石見神楽(いわみかぐら)−島根県浜田市 石見之國伝統芸能−石見神楽公式サイト−

恵比須

能 舞

恵比須(えびす)

登場人物
恵比須(えびす)、大人(たいじん)
神楽歌
国を始めて急ぐには 
四方こそ静かに釣すなり
あらすじ
大国主命の第一の御子で美保神社の御祭神とされる八重事代主命(やえことしろぬしのみこと)である、恵比須様を題材とした演目。 旅人が出雲大社巡礼の途中、 美保神社に参詣し、宮人に神社のいわれを聞いていたところ、目の前に恵比須が現れ、 鯛を釣り上げ寿福をあらわすという、幻想的かつ大変おめでたい神楽です。
見どころ見どころ
とてもめで“たい(鯛)”演目で、結婚式など祝いの場で舞われることも多いよ。鯛釣りの前に撒き餌として投げる飴には福が宿るとされているので、拾うことができた人には幸福が訪れるかも♪ 子ども達にとても人気の演目だよ。
口 上
大人「自らは未だ杵築の宮に詣でざれば、この度思ひ立ちて大宮に参り又よき序なれば、美保の御崎にも参詣仕らばやと存じ候。」
大人「急ぎ候ほどに美保の御崎に着きて候へば、この處の宮人に頼り、當社の御神伝を承りたく存じ候。いかに當社の宮人、御出でなさるべく候。」
宮人「宮人々々と御尋ねなされ候は、何處より何處へ御通りの御方にて候や。」
大人「我は始めて當社に参詣仕りし旅人にて候。何とぞ當社の御神伝を承りたく候間、詳しくは御物語り下さるべく候。」
宮人「當社には仕へまつり候へど、詳しき事はなかなかに語り盡し難く候。さりながら當社の御神伝をあらあら申し延べ候間、大人殿はそれに座せられ、御聞きなさるべく候。」
大人「承つて候。」
宮人「そもそも當社に鎮まりたまふ恵比須の大神と申し奉るは、津美波八重事代主の命にましまして、杵築の大社に鎮まりませる大国主の命の御子におはしたまふなり。
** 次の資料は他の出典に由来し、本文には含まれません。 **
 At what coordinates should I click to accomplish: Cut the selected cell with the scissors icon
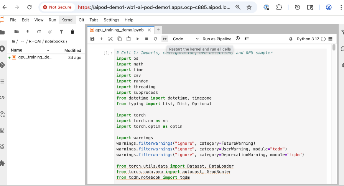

大国主の命、この豊蘆原の中つ国を知ろしめしたまふ時、八重事代主の命は百八十神の御尾先となりて、天の下の政を知ろしめしたまふ功績尊き神にておはしたまふなり。又釣り漁りを好みたまひて、杵築の里よりこの美保の御崎に通ひ、釣り猟の業を始めたまふ。又商ひの道を教えたまふ。これによりて猟人商人の祖神と斎きまつる由を承りて候。」
大人「さん候。」
宮人 「さて大国主の命は顯露事を皇御孫の命に譲りたまひ、杵築の宮に鎮まりまして、隠り世の事執りたまふこれによりて事代主の命もともに、この美保の御崎に隠り鎮まりまして隠り世の事執りたまふ。この二柱の大神は、顯し世に功績を立てたまひ、事終へまして隠り世の事執りたまふが故に、天の下の人民の家毎に恵美須大黒と申して斎つ祭り、又この神は商ひの道をも始めたまふ神なれば、市毎に町恵美須の神と斎き、網引き漁りを教え給ひし神なれば、浦毎に猟恵美須の神と斎き、専ら尊敬なし奉る事にて候。さてこの大神は顯し世におはしたまふ時、かく釣り漁りを好みたまひけるが故に、隠り世に入らせたまひて後、今も折々波風静かなる時は、磯邊に現はれ釣したまへる事ありて、顯し世人も御姿を拝みまつる事ありと承り候へば、大人殿は遙々御参詣の事に候へば、當浦に二三日も御滞留あつて、釣りしたまへる御姿を静々と御拝みなさるべく候。」